Rebecca inspired me to consider meditation as a daily practice. I do not have patience for stillness. Thus, I will be incorporating 10 minutes of daily meditation in my 10 day cleanse. I’m already annoyed by the time commitment, but I need to be forced to take a pause. For the past year, I have been moving at lightening speed, and I need processing time in order to feel oriented.
In the spirit of the cleanse, below are two cleanse appropriate, Rosh Hashana inspired recipes. You will be here in three days to see my home firsthand! I’m really looking forward to shlepping you to Berkeley Bowl and making Rosh Hashana meals together.
For most people, the high holidays smell like warm chunks of meet and heavy kugels. My High Holiday food memories are decorated with colorful salads. Our post-service lunches always contain a large variety of salads – big bowls of kale with avocado, pomegranate studded tabouleh, etc – for starving guests to nosh when they first arrive from after never-ending morning services. My new salad idea is just sweet enough to be Rosh Hashana appropriate: chopped apples, arugula and celery in a creamy honey- tahini dressing.
Chopped Apples, Arugula and Celery with Creamy Honey-Tahini Dressing
Serves: 5 – 10 depending on portion size
Prep Time: 15-20 minutes
- 1/4 teaspoon salt
- 2 garlic gloves, crushed
- 1 tsp fresh rosemary leaves, chopped
- 1 tsp fresh thyme leaves, chopped
- 1 tbs honey (nix it for the cleanse)
- 1/3 cup apple cider vingegar
- 1/3 cup crude tahini
- plenty of fresh black pepper
- 4 celery stalks, sliced thinly
- 3 – 4 good, sweet, crunchy apples, sliced thinly
- 3 cups arugula, chopped
- 2 medium stalks of spring onions, chopped
- 1/3 cup toasted walnuts
First, make the dressing. Make sure your garlic is crushed well and herbs are finely chopped. Add all ingredients to a jar or bowl. Stir well, until all ingredients are combined and smooth. Add black pepper as desired. Let sit for at least one hour before use.

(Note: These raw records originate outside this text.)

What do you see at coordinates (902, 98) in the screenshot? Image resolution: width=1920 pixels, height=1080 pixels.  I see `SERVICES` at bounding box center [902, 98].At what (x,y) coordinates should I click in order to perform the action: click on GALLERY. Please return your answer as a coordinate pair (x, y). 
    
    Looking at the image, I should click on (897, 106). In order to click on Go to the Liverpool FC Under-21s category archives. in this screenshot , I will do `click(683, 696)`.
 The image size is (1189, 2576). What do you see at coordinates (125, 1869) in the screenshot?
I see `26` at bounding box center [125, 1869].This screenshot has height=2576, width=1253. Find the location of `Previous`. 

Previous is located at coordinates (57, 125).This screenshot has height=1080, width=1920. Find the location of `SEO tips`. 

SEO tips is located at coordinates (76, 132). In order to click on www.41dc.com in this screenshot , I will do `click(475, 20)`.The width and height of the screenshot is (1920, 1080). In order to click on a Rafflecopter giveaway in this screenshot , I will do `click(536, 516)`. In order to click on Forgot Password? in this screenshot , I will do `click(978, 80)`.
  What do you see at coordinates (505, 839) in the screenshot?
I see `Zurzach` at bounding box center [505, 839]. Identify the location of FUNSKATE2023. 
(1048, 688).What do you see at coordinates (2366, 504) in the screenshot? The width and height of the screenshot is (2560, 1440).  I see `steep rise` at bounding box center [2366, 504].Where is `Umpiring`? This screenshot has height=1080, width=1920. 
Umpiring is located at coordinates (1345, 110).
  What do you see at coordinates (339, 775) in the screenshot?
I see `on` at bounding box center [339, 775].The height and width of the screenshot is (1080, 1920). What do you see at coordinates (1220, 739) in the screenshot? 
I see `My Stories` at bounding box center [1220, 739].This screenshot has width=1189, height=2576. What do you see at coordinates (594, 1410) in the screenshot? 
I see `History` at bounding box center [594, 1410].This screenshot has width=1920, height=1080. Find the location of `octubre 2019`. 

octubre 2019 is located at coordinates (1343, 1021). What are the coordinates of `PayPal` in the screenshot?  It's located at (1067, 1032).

No more than one hour before serving, chop celery, apples, arugula and spring onions. Toast and crush walnuts and allow to cool. Pile all ingredients in a bowl, add 1/3 c dressing and toss until apples, arugula and celery pieces are coated. Serve immediately.
Green Goddess Tahini Dressing
Serves: many, many salads
Prep time: 15 minutes
This dressing livens up any salad. It’s grain mixed into grain bowls, slathered over roasted veggies or tossed into simple lettuce salads.
- 1 bunch fresh chives
- 1 bunch flat leaf parsley
- 1 bunch fresh tarragon
- 1 bunch fresh scallions
- 2 cloves garlic
- 2 tbs tahini
- ½ cup plain yogurt
- 1 tbs lemon zest
- juice of 2 lemons
- ½ tsp sea salt
- freshly ground black pepper
Simply place all ingredients in food processor and blend until smooth liquid consistency is formed. Add salt and pepper too taste. If too pungent, add additional yogurt.
In the salad pictured, I topped a salad of mixed greens, tomatoes, cucumbers, carrots, celery, roasted beets and chopped arugula with swirls of Green Goddess dressing, tahini, a drizzle of olive oil and fresh ground black pepper.
You should really open a restaurant, you know…
Shana Tova, Shaina tova! P.S. If you ever want to go to Davis for Shabbat or anytime, my best friend lives there. It’s right nearby!